The biggest banks of the world are in New York and given credit is the lifeblood of every economy, the question analysts’ have is what is the exposure to the Ukraine and Russia? In an article by Elizabeth Dilts Marshall of Reuters, the answer is it is an unknown? The exposure by the US banks is $14.7 billion which is low compared to the banks in Italy, France and Austria which has more than $42.5 billion in exposure.
Citibank says its total exposure is $10 billion, which was higher than expected. The new number took into cash held at the Bank of Russia and other financial institutions, revers repos and additional exposures to Russia counterparties.
JPMorgan analyst Kian Abouhosssein said transparency on exposure by banks to Russia is low. Most banks do not give net exposures.
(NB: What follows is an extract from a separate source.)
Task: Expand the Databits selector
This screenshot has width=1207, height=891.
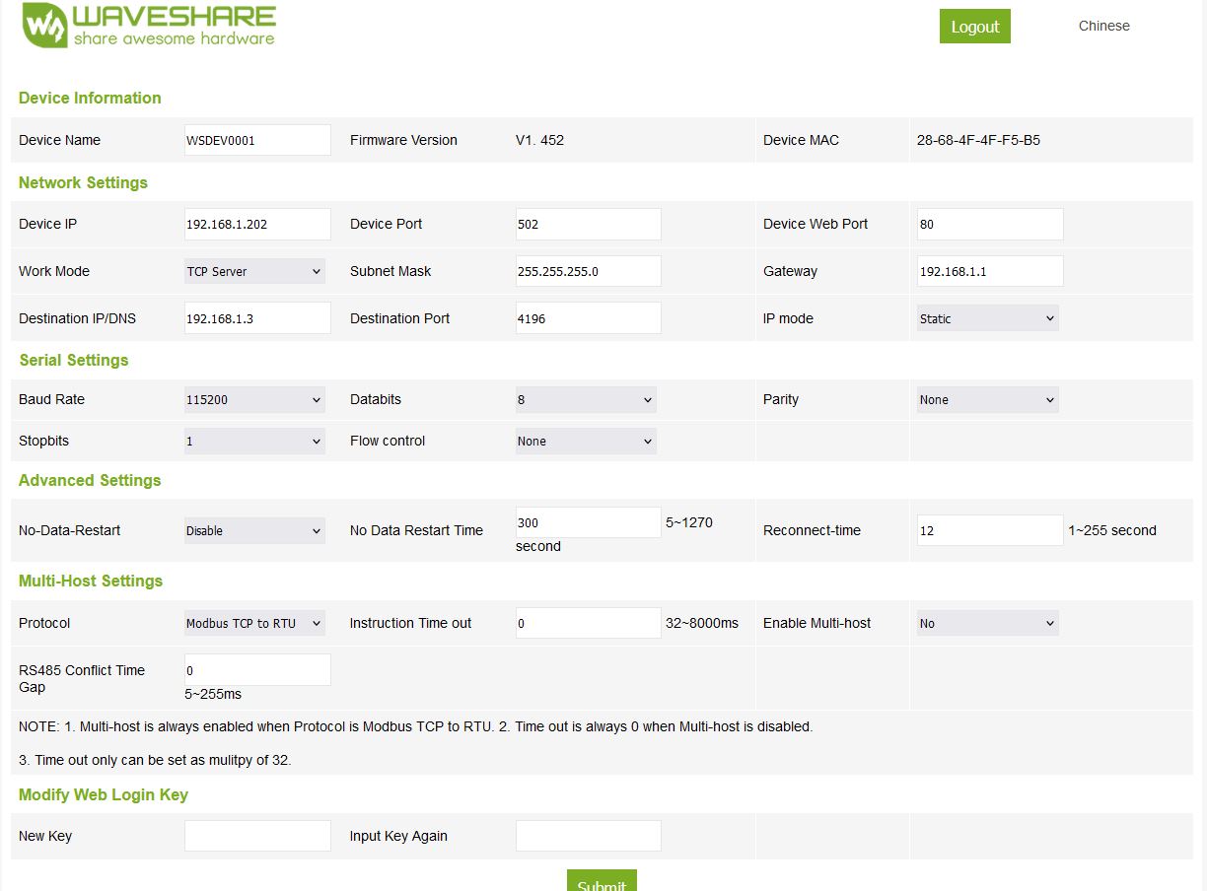Action: point(586,399)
He wrote in a research report, the US banks’ derivatives exposure risk and the impact that sanctions could have on their wholesale payments business is unknown.
Citi, JPMorgan and State Street likely have higher risks owning to their large global revenue exposure.
Linking to dividend paying stocks, diversification is a wonderful thing, the theory being when one industry group is up, another one may be down and vice versa, you need to stabilize your returns. On Wall Street, the street often decides that one sector is not going to be growing as much as return to safety of profitable companies paying a dividend are good. It is the reason why you own them, every once in a while, Wall Street says you can make more money buying a profitable company than buying one only on possible growth. Try to have the best of both world with the best profitable companies who increase their dividends.